November 4, 2010
This article was contributed by Neil Brown
In the first article in this
series, we commenced our historical search for design patterns in
Linux and Unix by illuminating the "Full exploitation" pattern which
provides a significant contribution to the strength of Unix. In this
second part we will look at the first of three patterns which characterize
some design decisions that didn't work out so well.

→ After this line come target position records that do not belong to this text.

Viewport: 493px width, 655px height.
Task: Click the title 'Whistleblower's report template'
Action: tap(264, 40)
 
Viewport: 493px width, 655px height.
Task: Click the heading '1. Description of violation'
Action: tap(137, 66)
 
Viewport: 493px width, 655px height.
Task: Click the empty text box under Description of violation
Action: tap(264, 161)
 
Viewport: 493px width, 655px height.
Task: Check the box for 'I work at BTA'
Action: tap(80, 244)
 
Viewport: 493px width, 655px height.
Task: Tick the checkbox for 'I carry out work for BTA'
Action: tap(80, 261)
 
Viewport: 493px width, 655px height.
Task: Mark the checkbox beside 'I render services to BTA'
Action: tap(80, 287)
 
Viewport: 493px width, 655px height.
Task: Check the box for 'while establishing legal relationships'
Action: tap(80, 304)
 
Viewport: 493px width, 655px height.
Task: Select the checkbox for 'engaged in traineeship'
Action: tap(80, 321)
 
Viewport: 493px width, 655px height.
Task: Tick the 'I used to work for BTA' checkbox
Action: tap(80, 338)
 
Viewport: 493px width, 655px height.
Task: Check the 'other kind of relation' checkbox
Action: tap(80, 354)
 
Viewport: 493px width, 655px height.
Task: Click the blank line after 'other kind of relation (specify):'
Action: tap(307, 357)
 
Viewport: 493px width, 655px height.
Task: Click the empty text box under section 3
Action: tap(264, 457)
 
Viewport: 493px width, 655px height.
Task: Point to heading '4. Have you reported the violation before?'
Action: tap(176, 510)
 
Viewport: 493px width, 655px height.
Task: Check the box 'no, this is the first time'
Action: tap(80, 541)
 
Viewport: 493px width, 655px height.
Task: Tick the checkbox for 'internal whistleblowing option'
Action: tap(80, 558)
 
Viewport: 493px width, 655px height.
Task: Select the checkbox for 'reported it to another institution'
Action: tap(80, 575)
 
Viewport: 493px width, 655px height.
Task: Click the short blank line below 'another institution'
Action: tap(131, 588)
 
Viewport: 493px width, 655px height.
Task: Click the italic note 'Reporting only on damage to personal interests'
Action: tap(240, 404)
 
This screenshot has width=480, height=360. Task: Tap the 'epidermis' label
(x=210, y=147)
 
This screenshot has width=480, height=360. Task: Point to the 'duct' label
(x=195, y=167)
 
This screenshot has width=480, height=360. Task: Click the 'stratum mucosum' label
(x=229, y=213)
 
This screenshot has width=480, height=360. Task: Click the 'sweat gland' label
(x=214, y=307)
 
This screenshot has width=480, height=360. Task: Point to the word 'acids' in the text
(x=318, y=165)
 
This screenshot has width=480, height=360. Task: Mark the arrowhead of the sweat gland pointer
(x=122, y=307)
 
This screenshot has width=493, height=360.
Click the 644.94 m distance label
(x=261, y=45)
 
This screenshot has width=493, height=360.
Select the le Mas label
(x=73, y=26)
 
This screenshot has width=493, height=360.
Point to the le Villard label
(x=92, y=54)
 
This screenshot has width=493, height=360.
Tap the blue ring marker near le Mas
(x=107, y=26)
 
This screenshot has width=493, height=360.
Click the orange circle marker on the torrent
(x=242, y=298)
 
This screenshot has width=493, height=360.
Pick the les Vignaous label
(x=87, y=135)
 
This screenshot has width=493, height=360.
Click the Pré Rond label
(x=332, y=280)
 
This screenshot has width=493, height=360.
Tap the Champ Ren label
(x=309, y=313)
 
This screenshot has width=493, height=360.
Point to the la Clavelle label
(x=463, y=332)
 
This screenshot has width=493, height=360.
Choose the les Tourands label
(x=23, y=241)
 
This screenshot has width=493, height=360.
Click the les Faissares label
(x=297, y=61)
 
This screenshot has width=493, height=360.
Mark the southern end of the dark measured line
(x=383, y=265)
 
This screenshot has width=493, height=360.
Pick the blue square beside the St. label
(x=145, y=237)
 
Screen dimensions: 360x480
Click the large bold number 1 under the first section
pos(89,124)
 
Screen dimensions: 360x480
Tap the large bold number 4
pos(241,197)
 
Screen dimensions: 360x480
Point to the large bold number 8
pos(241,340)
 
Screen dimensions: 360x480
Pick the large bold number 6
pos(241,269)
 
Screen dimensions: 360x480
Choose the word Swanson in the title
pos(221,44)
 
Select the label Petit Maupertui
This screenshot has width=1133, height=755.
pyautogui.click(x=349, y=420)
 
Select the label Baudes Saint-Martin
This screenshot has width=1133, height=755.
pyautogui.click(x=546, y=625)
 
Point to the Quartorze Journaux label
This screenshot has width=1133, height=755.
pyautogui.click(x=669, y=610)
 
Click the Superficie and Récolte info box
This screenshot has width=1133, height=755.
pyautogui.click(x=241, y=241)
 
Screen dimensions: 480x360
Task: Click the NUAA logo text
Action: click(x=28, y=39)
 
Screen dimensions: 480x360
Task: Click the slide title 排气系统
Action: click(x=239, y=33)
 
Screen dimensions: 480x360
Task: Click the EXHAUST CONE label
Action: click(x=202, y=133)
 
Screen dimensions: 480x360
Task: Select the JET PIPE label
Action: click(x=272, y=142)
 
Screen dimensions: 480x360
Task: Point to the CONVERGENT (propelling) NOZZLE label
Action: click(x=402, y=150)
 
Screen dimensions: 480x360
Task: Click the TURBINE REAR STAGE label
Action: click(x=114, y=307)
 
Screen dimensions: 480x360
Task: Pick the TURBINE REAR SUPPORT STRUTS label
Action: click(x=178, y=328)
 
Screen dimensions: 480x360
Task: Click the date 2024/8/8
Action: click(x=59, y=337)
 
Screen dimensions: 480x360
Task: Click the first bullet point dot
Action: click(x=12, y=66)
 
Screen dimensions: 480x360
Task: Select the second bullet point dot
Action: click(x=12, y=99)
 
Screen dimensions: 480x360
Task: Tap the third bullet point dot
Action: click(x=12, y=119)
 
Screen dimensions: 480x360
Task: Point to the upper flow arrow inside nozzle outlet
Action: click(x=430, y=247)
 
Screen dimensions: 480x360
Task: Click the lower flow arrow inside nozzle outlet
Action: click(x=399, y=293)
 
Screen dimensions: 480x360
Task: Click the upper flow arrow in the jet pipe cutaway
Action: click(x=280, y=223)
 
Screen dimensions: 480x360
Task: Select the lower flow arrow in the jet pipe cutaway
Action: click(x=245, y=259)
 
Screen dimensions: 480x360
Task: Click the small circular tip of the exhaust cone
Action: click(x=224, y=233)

The fact that these design decisions are still with us and worth
talking about shows that their weaknesses were not immediately obvious
and, additionally, that these designs lasted long enough to become
sufficiently entrenched that
simply replacing them would cause more harm than good. With
these types of design issues, early warning is vitally important. The
study of these patterns can only serve if they help us to avoid
similar mistakes early enough. If they only allow us to classify that
which we cannot avoid, there would be little point in studying them at
all.
These three patterns are ordered from the one which seems to give most
predictive power to that which is least valuable as an early warning.
But hopefully the ending note will not be one of complete despair -
any guidance in preparing for the future is surely better than none.
Conflated Designs
This week's pattern is exposed using two design decisions which were
present in early Unix and have been followed by a series of fixes
which have address most of the resulting difficulties. By understanding the
underlying reason that the fixes were needed, we can hope to avoid
future designs which would need such fixing.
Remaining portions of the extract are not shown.